Even though our problem of sharing the same value is gone, it is a bit unintuitive that we have to use the <<=
operator. I would expect to be able to use the plain shovel operator (<<
) to add a value to our empty array.
Fortunately, we can make this happen.
Updating the hash
In our previous example, our block was returning our default value, but not setting the key in our hash. Let's see if there's anything in the documentation that helps us (emphasis mine):
If a block is specified, it will be called with the hash object and the key, and should return the default value. It is the block's responsibility to store the value in the hash if required.
The documentation notes the block is responsible for storing the value in the hash. Since we weren't explicitly doing that in our previous block, it seems it's expected behavior that the values aren't set. But how do we set them?
Something else the documentation points out is that the block will be passed the hash and the requested key. Previously, we weren't capturing the arguments passed into the hash. Below is an example where we capture the arguments and print out some information about them.
# in the block we receive `hash` and `key`
h = Hash.new do |hash, key|
# print some information about our arguments
puts "Currently, your hash looks like #{hash}. " \
"This does not include the key '#{key}'. " \
"We will set it to a default empty array"
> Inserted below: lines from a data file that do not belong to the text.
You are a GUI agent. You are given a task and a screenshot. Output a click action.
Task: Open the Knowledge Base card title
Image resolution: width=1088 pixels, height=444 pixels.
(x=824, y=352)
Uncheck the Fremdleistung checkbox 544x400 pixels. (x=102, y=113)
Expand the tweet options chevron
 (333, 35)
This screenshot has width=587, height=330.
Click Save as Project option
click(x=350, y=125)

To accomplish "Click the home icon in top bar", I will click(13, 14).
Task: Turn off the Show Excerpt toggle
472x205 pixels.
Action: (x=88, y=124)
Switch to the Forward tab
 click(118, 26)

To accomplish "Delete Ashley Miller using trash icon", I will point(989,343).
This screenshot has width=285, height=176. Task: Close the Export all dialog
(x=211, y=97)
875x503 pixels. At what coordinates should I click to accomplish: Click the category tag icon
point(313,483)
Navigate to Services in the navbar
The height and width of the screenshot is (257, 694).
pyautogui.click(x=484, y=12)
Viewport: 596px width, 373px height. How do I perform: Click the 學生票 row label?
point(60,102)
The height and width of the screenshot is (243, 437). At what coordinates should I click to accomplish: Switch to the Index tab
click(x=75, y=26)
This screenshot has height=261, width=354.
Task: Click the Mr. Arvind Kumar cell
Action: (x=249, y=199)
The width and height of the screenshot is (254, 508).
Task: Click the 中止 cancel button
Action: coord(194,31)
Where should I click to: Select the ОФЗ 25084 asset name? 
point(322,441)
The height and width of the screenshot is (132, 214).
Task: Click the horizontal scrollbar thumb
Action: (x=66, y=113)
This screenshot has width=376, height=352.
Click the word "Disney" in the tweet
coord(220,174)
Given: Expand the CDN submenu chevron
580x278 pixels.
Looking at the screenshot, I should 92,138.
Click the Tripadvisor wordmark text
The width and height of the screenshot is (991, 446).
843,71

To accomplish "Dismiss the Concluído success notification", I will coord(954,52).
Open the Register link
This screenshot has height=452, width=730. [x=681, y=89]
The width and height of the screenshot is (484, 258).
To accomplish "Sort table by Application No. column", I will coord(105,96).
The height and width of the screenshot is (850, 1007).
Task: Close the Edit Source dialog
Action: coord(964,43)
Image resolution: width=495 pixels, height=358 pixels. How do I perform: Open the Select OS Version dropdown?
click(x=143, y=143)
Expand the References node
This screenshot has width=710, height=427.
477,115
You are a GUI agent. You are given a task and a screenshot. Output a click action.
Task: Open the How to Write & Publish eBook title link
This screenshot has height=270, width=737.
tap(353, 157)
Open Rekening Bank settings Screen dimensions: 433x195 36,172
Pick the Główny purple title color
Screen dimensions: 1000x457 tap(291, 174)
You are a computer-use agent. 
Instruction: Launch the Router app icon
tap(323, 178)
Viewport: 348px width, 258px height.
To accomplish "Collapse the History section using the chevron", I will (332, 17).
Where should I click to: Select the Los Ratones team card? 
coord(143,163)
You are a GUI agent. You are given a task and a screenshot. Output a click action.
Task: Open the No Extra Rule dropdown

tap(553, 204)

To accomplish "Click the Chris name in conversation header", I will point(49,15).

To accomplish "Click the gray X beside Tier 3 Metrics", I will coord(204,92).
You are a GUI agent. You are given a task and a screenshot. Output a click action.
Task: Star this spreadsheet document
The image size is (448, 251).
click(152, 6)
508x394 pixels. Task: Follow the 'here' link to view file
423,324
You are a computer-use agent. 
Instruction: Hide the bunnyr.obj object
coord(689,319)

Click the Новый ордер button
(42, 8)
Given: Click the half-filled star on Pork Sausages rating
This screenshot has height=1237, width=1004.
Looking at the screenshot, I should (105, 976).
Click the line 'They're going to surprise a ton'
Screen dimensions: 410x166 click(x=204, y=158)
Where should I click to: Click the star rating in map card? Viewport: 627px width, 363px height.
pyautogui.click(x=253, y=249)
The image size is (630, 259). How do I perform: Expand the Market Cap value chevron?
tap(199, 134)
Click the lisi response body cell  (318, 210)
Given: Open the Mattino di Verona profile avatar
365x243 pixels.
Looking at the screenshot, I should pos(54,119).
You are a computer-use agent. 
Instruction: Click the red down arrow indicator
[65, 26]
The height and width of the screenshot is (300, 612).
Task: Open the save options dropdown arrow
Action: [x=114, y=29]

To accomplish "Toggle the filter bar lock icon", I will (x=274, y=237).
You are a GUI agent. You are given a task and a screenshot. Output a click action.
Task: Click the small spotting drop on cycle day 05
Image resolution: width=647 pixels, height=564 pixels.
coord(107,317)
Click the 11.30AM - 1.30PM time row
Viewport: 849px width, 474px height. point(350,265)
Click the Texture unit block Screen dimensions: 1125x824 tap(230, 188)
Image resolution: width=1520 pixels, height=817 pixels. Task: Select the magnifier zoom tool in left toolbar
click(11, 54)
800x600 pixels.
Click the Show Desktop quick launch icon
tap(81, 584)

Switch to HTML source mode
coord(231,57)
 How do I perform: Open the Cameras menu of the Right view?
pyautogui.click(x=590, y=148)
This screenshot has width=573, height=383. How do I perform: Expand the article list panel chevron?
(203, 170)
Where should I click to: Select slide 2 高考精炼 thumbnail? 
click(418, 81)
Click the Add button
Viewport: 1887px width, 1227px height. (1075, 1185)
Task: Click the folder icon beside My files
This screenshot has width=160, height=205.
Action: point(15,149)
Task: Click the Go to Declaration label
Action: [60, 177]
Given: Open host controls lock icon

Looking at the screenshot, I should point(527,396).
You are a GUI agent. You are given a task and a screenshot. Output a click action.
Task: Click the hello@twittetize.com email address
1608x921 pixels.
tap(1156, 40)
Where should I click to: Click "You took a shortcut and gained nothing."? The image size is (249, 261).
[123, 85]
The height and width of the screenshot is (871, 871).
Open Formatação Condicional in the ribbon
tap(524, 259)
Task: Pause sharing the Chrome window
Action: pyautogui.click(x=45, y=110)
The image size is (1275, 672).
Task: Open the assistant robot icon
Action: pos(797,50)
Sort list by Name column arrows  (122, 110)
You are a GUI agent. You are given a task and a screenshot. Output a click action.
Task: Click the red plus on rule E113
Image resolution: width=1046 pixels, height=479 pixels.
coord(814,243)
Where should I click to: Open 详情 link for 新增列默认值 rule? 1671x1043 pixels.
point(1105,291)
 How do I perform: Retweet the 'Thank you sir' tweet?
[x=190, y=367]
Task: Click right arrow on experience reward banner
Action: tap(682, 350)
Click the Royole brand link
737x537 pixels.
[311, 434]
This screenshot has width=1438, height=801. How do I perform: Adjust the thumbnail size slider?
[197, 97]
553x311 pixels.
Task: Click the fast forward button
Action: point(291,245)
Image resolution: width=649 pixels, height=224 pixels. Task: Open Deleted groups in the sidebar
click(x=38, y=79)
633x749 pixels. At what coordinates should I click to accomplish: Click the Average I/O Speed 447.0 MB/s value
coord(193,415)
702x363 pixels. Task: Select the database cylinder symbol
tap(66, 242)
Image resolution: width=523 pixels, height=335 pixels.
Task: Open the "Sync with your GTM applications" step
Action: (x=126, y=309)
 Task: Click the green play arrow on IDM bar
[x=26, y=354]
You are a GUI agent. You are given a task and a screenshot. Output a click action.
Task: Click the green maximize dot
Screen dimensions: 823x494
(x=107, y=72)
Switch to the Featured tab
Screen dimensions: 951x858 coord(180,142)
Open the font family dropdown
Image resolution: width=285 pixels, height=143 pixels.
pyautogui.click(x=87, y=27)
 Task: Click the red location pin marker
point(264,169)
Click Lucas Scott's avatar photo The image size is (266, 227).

# do what we did before and simply return the array
[]
end
Let's take a look at what this looks like when we try to access a key that doesn't exist:
h[:old] = :set
=> :set
h[:new]
"Currently, your hash looks like {:old=>:set}. \
This does not include the key 'new'. \
We will set it to a default empty array"
=> []
# we still have the old key,
# but didn't set the new one
h
=> {:old=>:set}
From this example, we can see we are passed in the hash we are attempting to index into and the key we are attempting to access (that doesn't yet exist). We continued to simply return the new array, but what if we take the advice of the documentation and try to store the value in the hash if that's what we want?
Storing a value
In this example, we will now update our hash and set the key-value pair in our block.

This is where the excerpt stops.